On hospital day 6, the blood pressure and cardiac contractility recovered to normal. However, the child developed disseminated intravascular coagulation, and had hematuria and bleeding from the gastrointestinal tract. Renal functions deteriorated and the child was started on hemodialysis. The oseltamivir treatment was shifted to peramivir because of poor GI absorption. Peramivir was discontinued 2 days later due to increasing liver enzymes, and subsequently fever subsided. After hemodialysis therapy, his renal function was improved gradually. The serum levels of the muscle enzymes CK and AST decreased rapidly to 2711 IU/L and 168 IU/L, respectively, at discharge 27 days after admission.

One week after discharge, the patient visited our outpatient department for follow-up; the serum CK level, renal and liver function had returned to normal.

Discussion

Rhabdomyolysis is defined as a clinical and laboratory syndrome resulting from skeletal muscle breakdown with leakage of muscle cell contents into the systemic circulation.

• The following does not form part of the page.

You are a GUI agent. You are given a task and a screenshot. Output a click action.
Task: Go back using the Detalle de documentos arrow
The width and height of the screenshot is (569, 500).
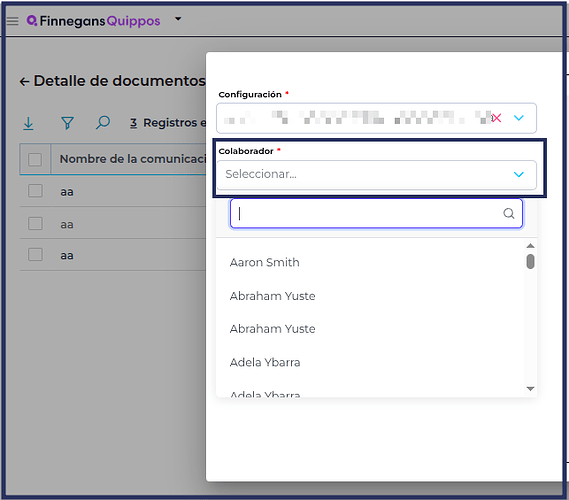coord(24,82)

It is characterized by an elevated serum creatine kinase level and myoglobinuria, and may lead to renal dysfunction [2]. Rhabdomyolysis can cause life-threatening complications, including hypovolemia, hyperkalemia, metabolic acidosis, acute renal failure (ARF) and DIC [3]. ARF often results from the nephrotoxic effects of lytic myocyte components and usually presents as oligouric pigment-induced intrinsic renal failure [4]. The early and aggressive fluid repletion and bicarbonate therapy are the standard treatment to prevent ARF in such cases.

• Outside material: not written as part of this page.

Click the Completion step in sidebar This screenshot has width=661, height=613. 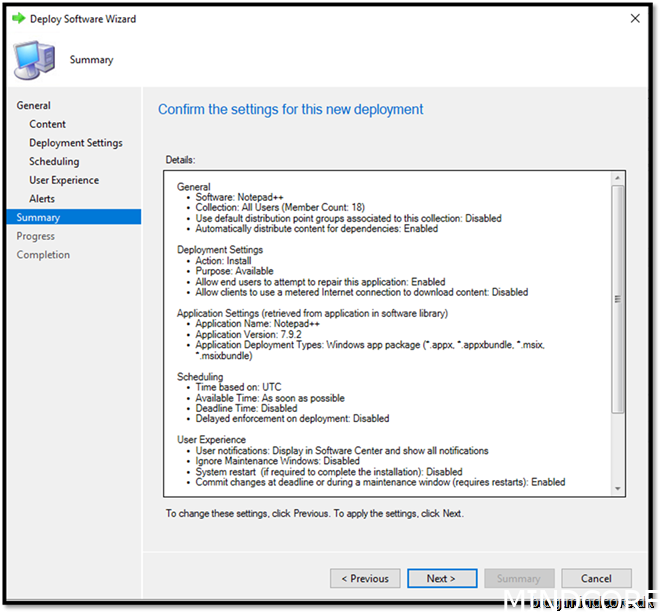pos(43,255)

Influenza B-associated rhabdomyolysis is an infrequent and little-known complication of influenza B virus infection in children. In 2010, Wu, et al. [5] reviewed hospitalized children with influenza B virus infection at a university children’s hospital in North Taiwan during 2000–2007 and found that 24 had presented with rhabdomyolysis; none had renal involvement. A recent review suggests that the risk of acute kidney injury in rhabdomyolysis is usually low when CK level at admission is <15, 000 to 20,000 IU/L [3]. Our patient had high level CK 407,421 IU/L. Because limited data indicate that administering oseltamivir via a gastric tube can provide systemic absorption in critically ill patients [6], our patient was treated with intravenous peramivir. It is, a neuraminidase inhibitor, authorized for emergency use for the treatment of hospitalized patients with known or suspected 2009 H1N1 influenza. Clinicians should be alert to patients with flu-like symptoms with severe muscle pain and dark brown urine (to rule out rhabdomyolysis). The high level of CK could be an indicator for the fatal complication of ARF. The early diagnosis and appropriate therapy should decrease mortality and restore renal function.

References

1. Naderi AS, Palmer BF. Rhabdomyolysis and acute renal failure associated with influenza virus type B infection. Am J Med Sci. 2006;332:88-9.

2. Bosch X, Poch E, Grau JM. Rhabdomyolysis and acute kidney injury. N Engl J Med. 2009;361:62-72.

3. Chen HP, Lin WT, Tsai MF, Chen CY, Tsai TC. Influenza A (H1N1) infection with rhabdomyolysis and acute renal failure-a case report. J Intern Med Taiwan. 2011;22: 138-41.

4. Lin CC, Chian CF, Perng WC. Influenza A infection with rhabdomyolysis and acute renal failure. Thorac Med. 2010;25:131-6.

5. Wu CT, Hsia SH, Huang JL. Influenza B-associated rhabdomyolysis in Taiwanese children. Acta Paediatr. 2010;99:1701-4.

6. Kohno S, Yen MY, Cheong HJ, Hirotsu N, Ishida T, Kadota JI, et al. Phase III randomized, double-blind study comparing single-dose intravenous peramivir with oral oseltamivir in patients with seasonal influenza virus infection. Antimicrob Agents Chemother. 2011;55: 5267-76.